Na visão de Simon, como a crise vivida pela Casa está diretamente aos últimos 15 anos, em que Agaciel Maia foi diretor-geral, nada mais razoável que Sarney, homem que levou Agaciel ao cargo quando foi presidente do Senado, se afaste.
"É bom que o presidente Sarney largue a presidência do Senado, antes que sua situação na presidência fique totalmente insustentável. Ele tem que sair, essa crise dizem que vem de 15 anos", completou. "Há 15 anos foi o primeiro mandato do Sarney."

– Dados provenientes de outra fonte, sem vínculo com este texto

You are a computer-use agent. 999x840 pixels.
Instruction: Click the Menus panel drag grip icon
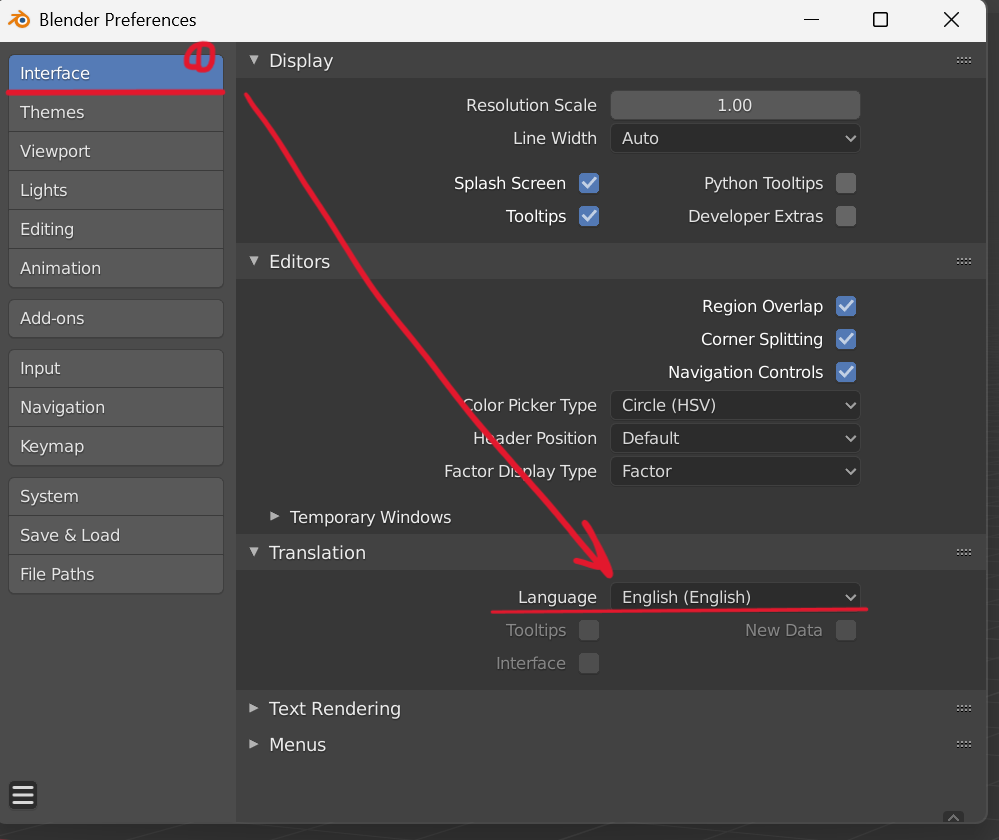(963, 745)
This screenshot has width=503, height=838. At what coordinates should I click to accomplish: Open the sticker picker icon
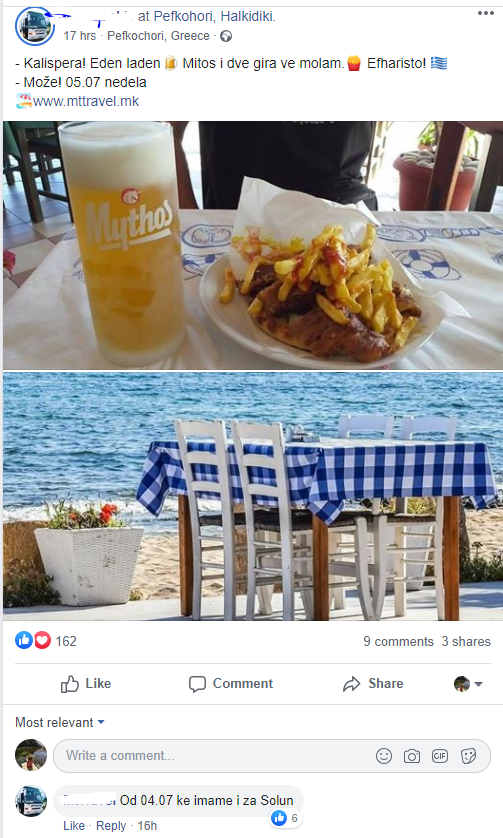point(468,756)
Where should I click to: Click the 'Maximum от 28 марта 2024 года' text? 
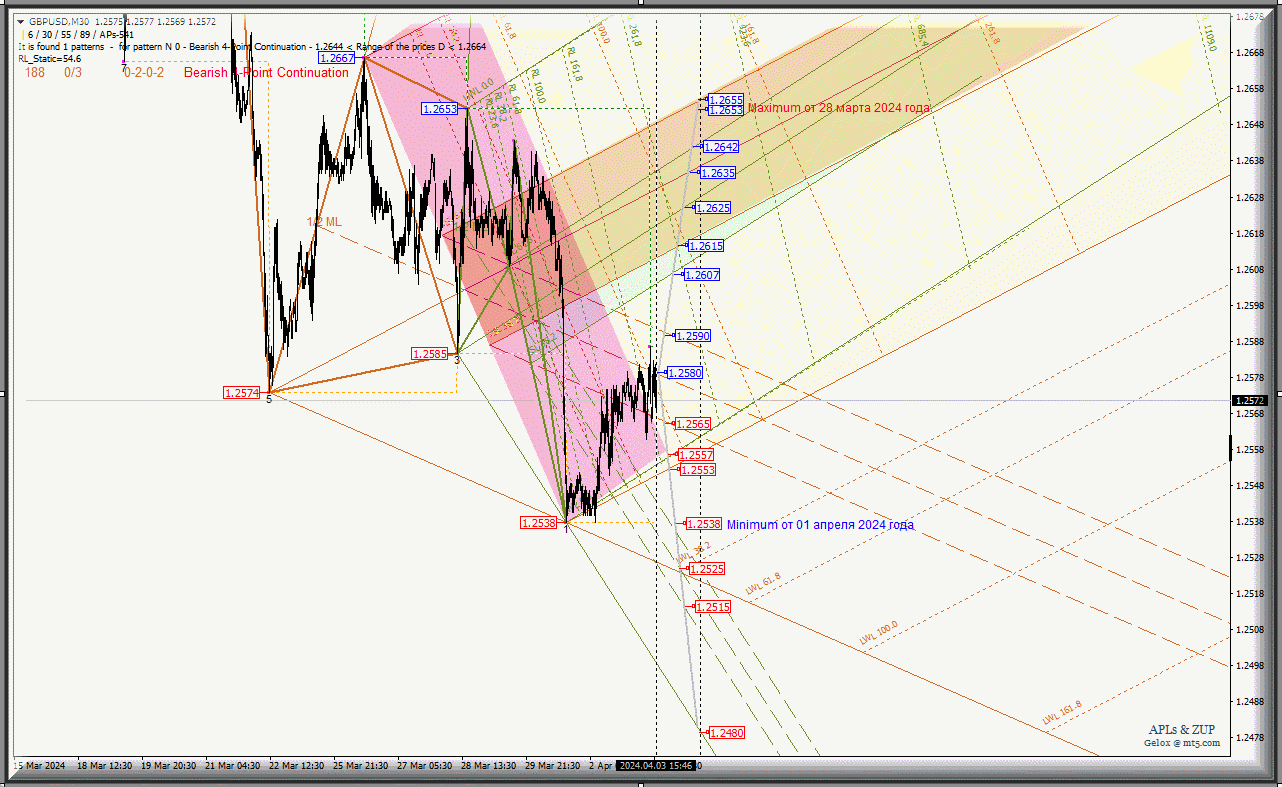pyautogui.click(x=839, y=108)
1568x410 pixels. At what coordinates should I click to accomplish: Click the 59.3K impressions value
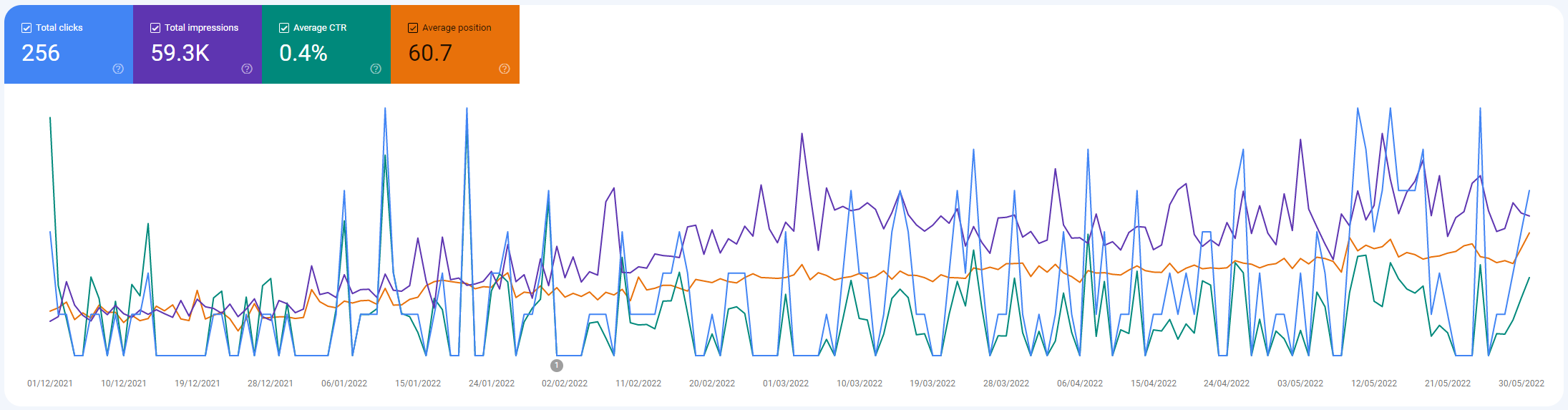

Para Simon, a crise do Senado só caminhará para um fim quando Sarney se afastar da presidência da Casa. "Faço um apelo para fazermos um movimento de endeusamento do Sarney, desde que seja fora da presidência. Se ele renunciar, isto termina hoje", afirmou. "Isso só para se der ao Sarney o direito que ele tem de respirar tranquilo."
Simon lembrou das diversas denúncias da imprensa que falam sobre o presidente e sua família. "Já teve mordomo que ele diz ser motorista, a imprensa diz que ele é mordomo. Agora é um neto, que vi pela biografia, é gente de dar até inveja cristã, parece ser uma pessoa fantástica", declarou. "A biografia do rapaz é espetacular, mas se formos apurar (...), não é bom que o avô esteja na presidência, não é interessante pra ele."
O pronunciamento ocorre por conta da denúncia de que o neto de Sarney, José Adriano Cordeiro Sarney, seria sócio de empresa que trata de intermediação de empréstimos consignados para os funcionários da instituição.
O jornal O Estado de S.Paulo afirmou que José Adriano faria parte de um esquema irregular de crédito consignado pelo Senado, sendo inclusive investigado pela Polícia Federal (PF).
Segundo o jornal, o neto de Sarney teve autorização de seis bancos para atuar em empréstimos consignados que são descontados direto na folha de pagamento dos servidores. O faturamento da empresa de José Adriano seria menor do que R$ 5 milhões, afirmou o Estado.
A Sarcris atua em parceria com os bancos HSBC, Fibra, Daycoval e CEF. A Finasa e o Banco do Paraná também atuaram com a empresa, mas cancelaram a parceria, informou a publicação.
O presidente do Senado disse que seu neto é uma "pessoa extremamente qualificada, com mestrado na Sorbone e pós-graduação em Harvard". Na visão do parlamentar, os esclarecimentos prestados por seu neto são "suficientes para mostrar a verdadeira face de uma campanha midiática para atingir-me, na qual não excluo a minha posição política, nunca ocultada, de apoio ao presidente Lula e seu governo".
A exemplo do que fez o avô ao responder a denúncias de irregularidades citando seu passado, Adriano falou de seu curriculo dando a entender que, se obteve significativos lucros financeiros, foi por mérito de sua carreira e não por favorecimentos indevidos.